かかりつけ医機能報告では、各医療機関が継続的な医療を必要とする者に提供している、かかりつけ医機能の内容などを毎年都道府県に報告する。
この継続的な医療を必要とする者について省令は、①慢性の疾患を有する高齢者、②障害者、③障害児医療的ケア児、④難病患者―などと定義。報告事項では、一次診療対応が可能なことを報告する40疾患を告示するとともに、医療機関の管理者が報告するのが適当と判断した疾患等も報告対象になることを併せて示した。

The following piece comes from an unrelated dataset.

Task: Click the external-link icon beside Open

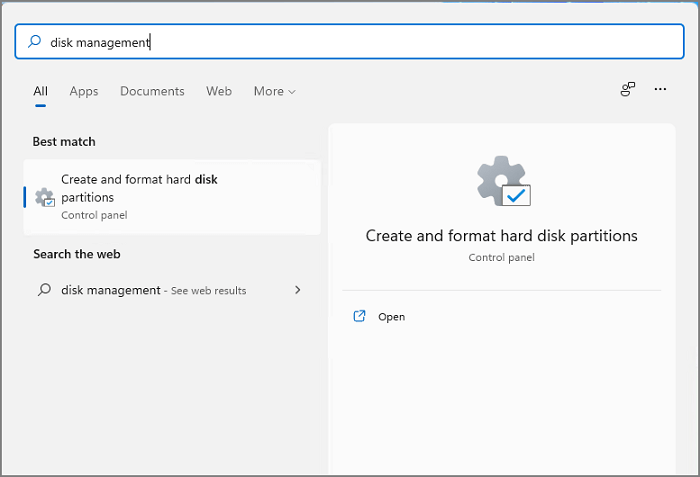Action: tap(360, 317)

一次診療対応について報告できる40疾患は、(1)貧血、(2)糖尿病、(3)脂質異常症、(4)統合失調症、(5)鬱病、そう鬱病その他の気分障害、(6)不安、ストレスその他の神経症、(7)睡眠障害、(8)認知症、(9)片頭痛その他の頭痛、(10)脳梗塞、(11)末梢神経障害、(12)結膜炎、角膜炎または涙腺炎、(13)白内障、(14)緑内障、(15)近視、遠視、老視その他の屈折及び調節の異常、(16)中耳炎または外耳炎、(17)難聴、(18)高血圧症、(19)狭心症、(20)不整脈、(21)心不全、(22)喘息または慢性閉塞性肺疾患、(23)感冒、(24)アレルギー性鼻炎、(25)下痢または胃腸炎、(26)便秘、(27)肝硬変、ウイルス性肝炎またはその他の慢性肝炎、(28)皮膚疾患、(29)関節リウマチまたは脱臼その他の関節症、(30)骨粗鬆症、(31)腰痛、(32)頸腕症候群、(33)外傷、(34)骨折、(35)前立腺肥大症、(36)慢性腎臓病、(37)更年期障害、(38)乳房の疾患、(39)正常妊娠及び産褥の管理、(40)がん―となっている。

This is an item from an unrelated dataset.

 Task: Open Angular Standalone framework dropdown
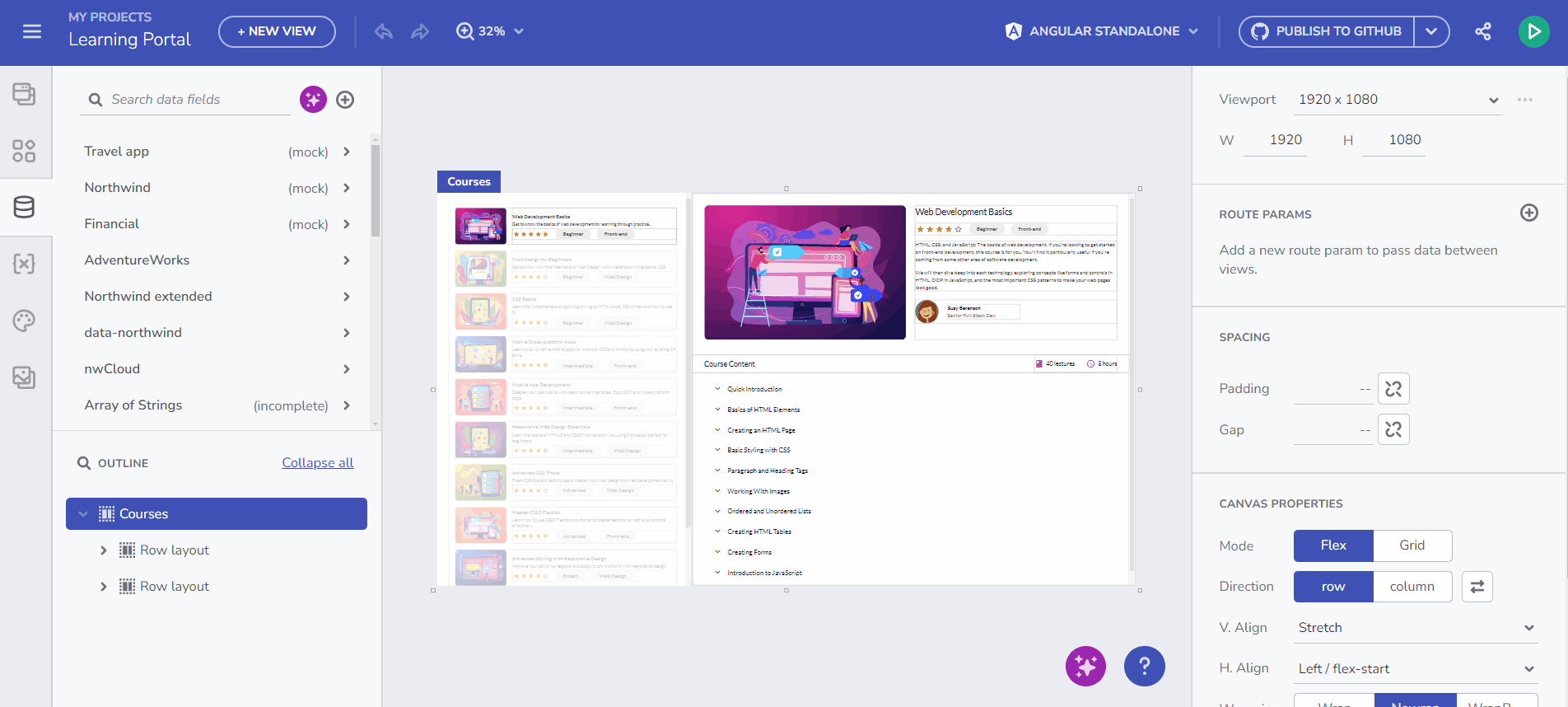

また、かかりつけ医機能を担う医療機関では、継続的な医療を要する患者に概ね4カ月以上継続的な在宅医療や外来医療の提供が見込まれ、患者または家族から求めがある場合に、提供する医療の内容などを説明する努力義務が生じることを省令で規定。説明方法は書面交付のほか、電子メールによる送信や磁気ディスクの交付、インターネットによって患者・家族の閲覧に供する形式でも差し支えないことを示した。